> [Directions for this task]:
Each line from the one that holds "Select the 同口径产出率 card title" to the end of the records is to be retyped exactly. Pictures are not part of the copy.
═══ Entries supplied
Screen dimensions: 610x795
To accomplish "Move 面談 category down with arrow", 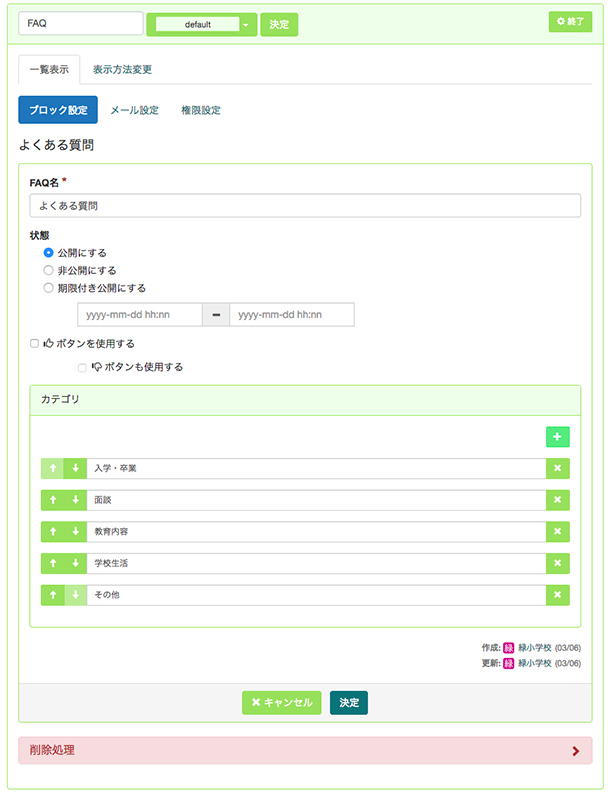I will coord(76,500).
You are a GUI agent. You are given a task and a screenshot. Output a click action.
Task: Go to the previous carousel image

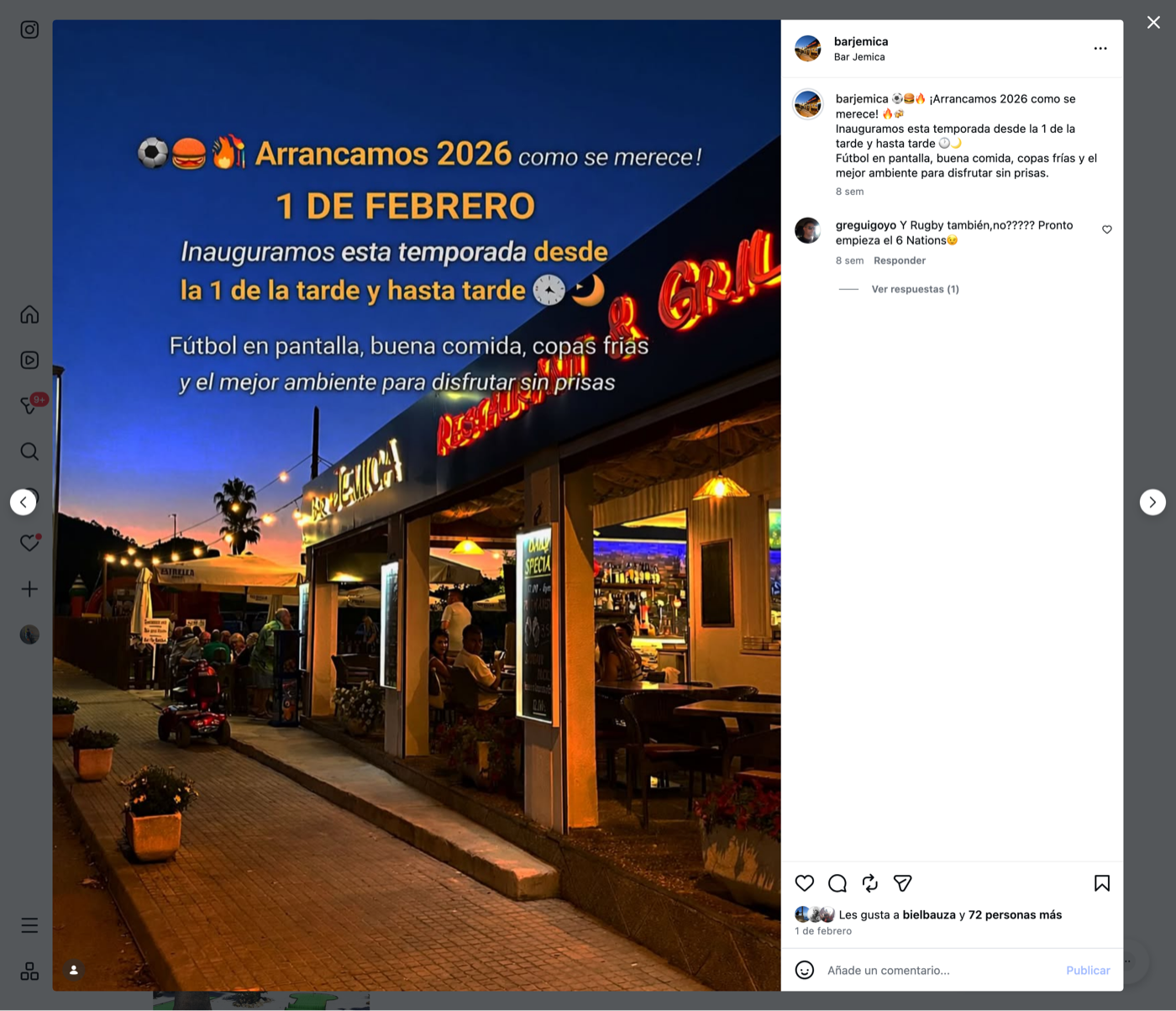tap(24, 502)

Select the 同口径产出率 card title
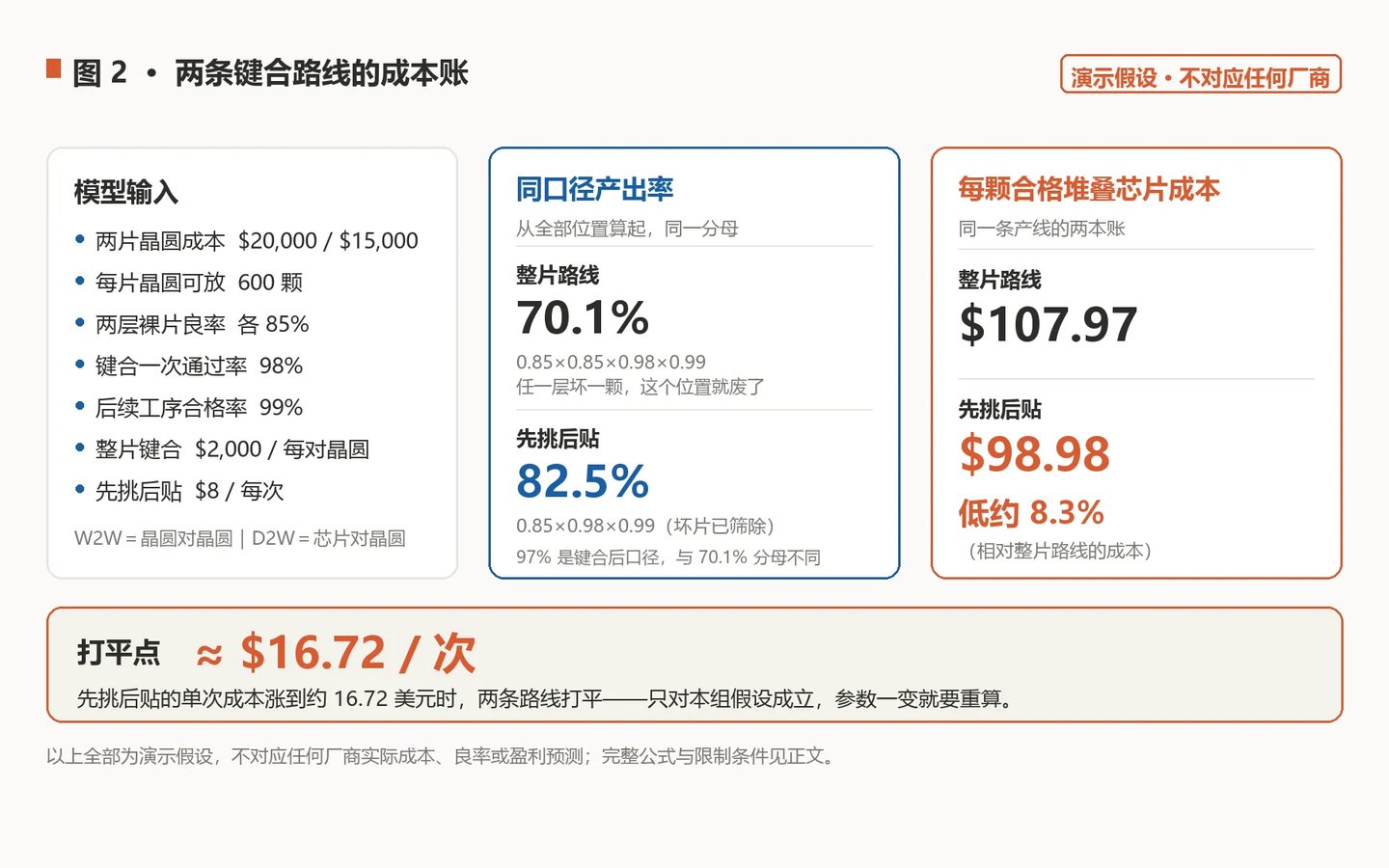(x=594, y=189)
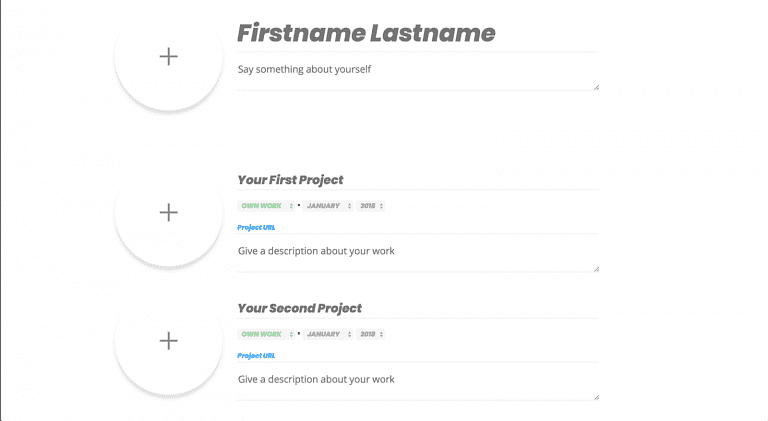The height and width of the screenshot is (421, 768).
Task: Grab the resize handle of the bio textarea
Action: [596, 87]
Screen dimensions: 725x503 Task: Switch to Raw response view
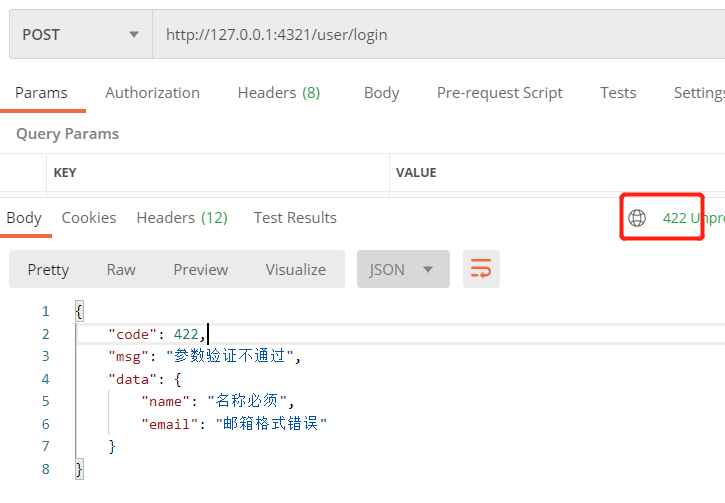coord(121,270)
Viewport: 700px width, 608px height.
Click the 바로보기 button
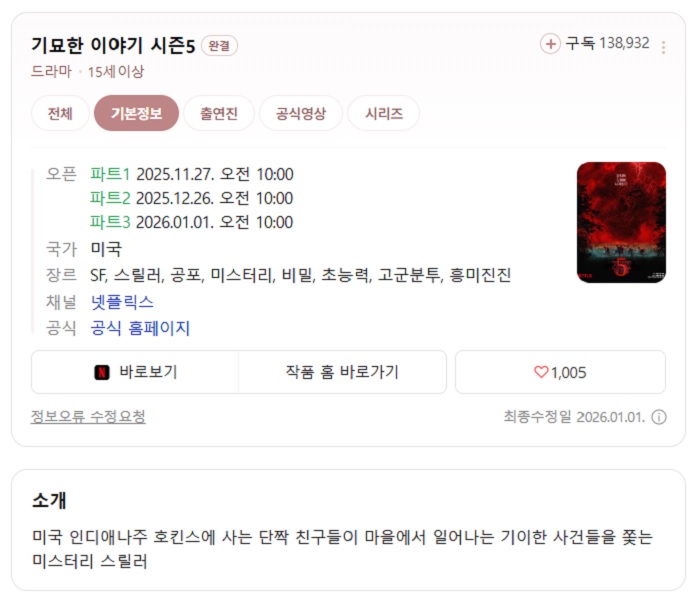pos(135,372)
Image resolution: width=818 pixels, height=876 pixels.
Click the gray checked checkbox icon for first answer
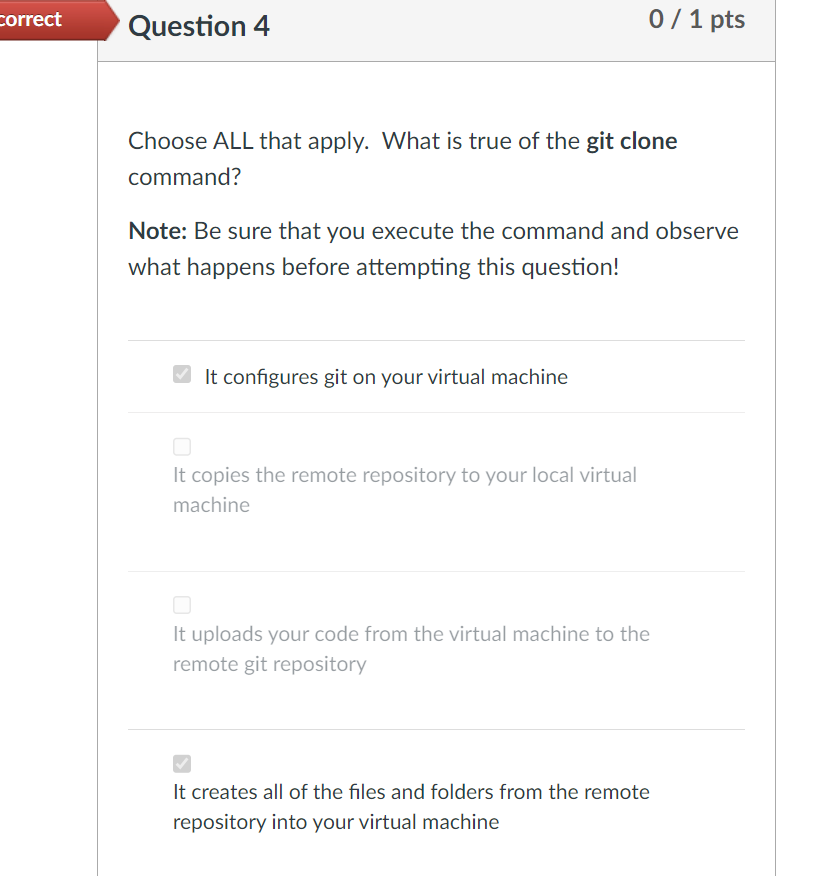point(181,374)
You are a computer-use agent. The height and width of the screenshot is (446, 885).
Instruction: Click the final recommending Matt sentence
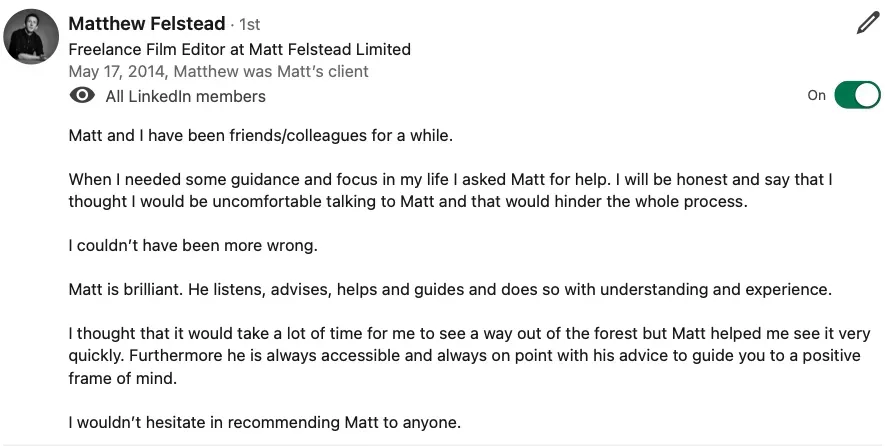point(265,422)
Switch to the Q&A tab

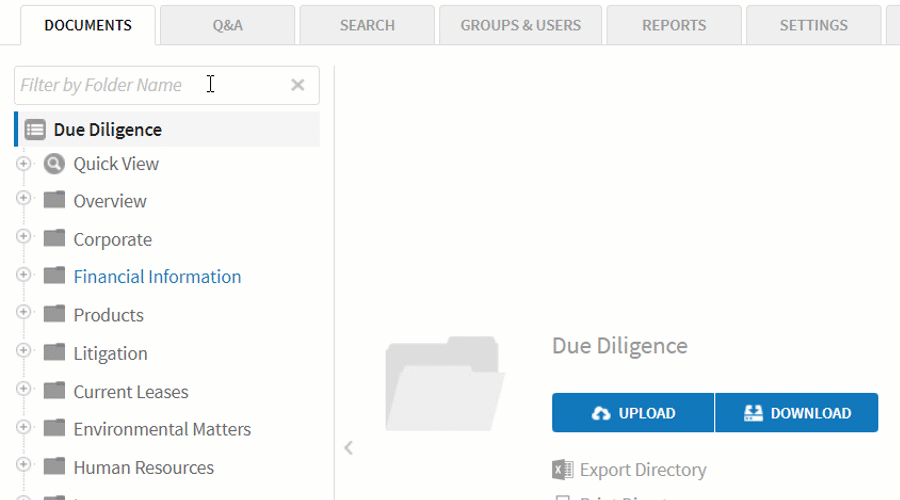click(227, 25)
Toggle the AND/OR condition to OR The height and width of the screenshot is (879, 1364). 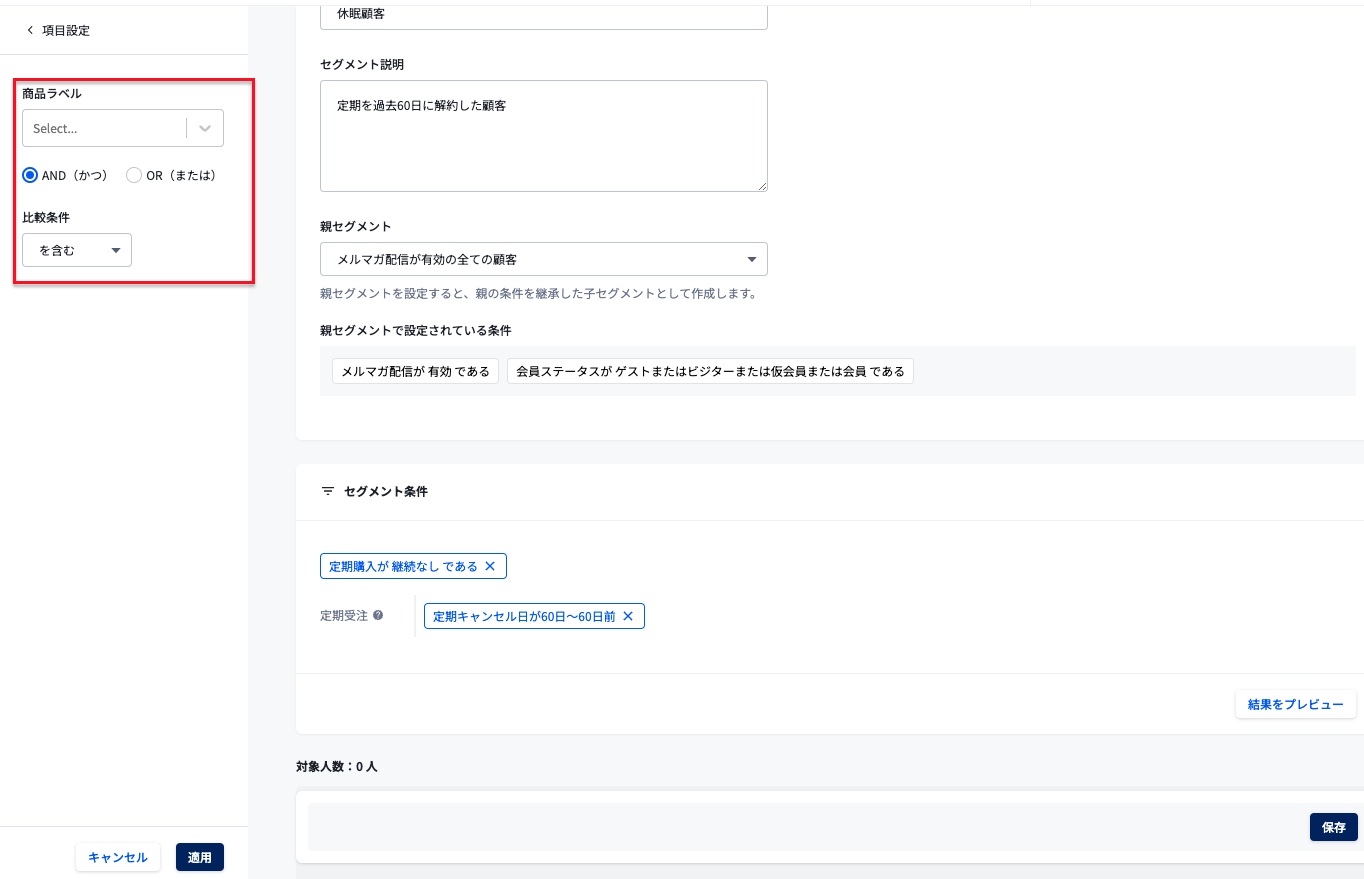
══════
> [Answer box]:
Select the 同口径产出率 card title
(x=594, y=189)
The height and width of the screenshot is (421, 768).
Task: Grab the resize handle of the bio textarea
Action: [596, 87]
Screen dimensions: 725x503 Task: Switch to Raw response view
coord(121,270)
Viewport: 700px width, 608px height.
Click the 바로보기 button
pos(135,372)
Image resolution: width=818 pixels, height=876 pixels.
Click the gray checked checkbox icon for first answer
point(181,374)
You are a computer-use agent. The height and width of the screenshot is (446, 885).
Instruction: Click the final recommending Matt sentence
point(265,422)
Switch to the Q&A tab

click(227, 25)
Toggle the AND/OR condition to OR The height and width of the screenshot is (879, 1364). 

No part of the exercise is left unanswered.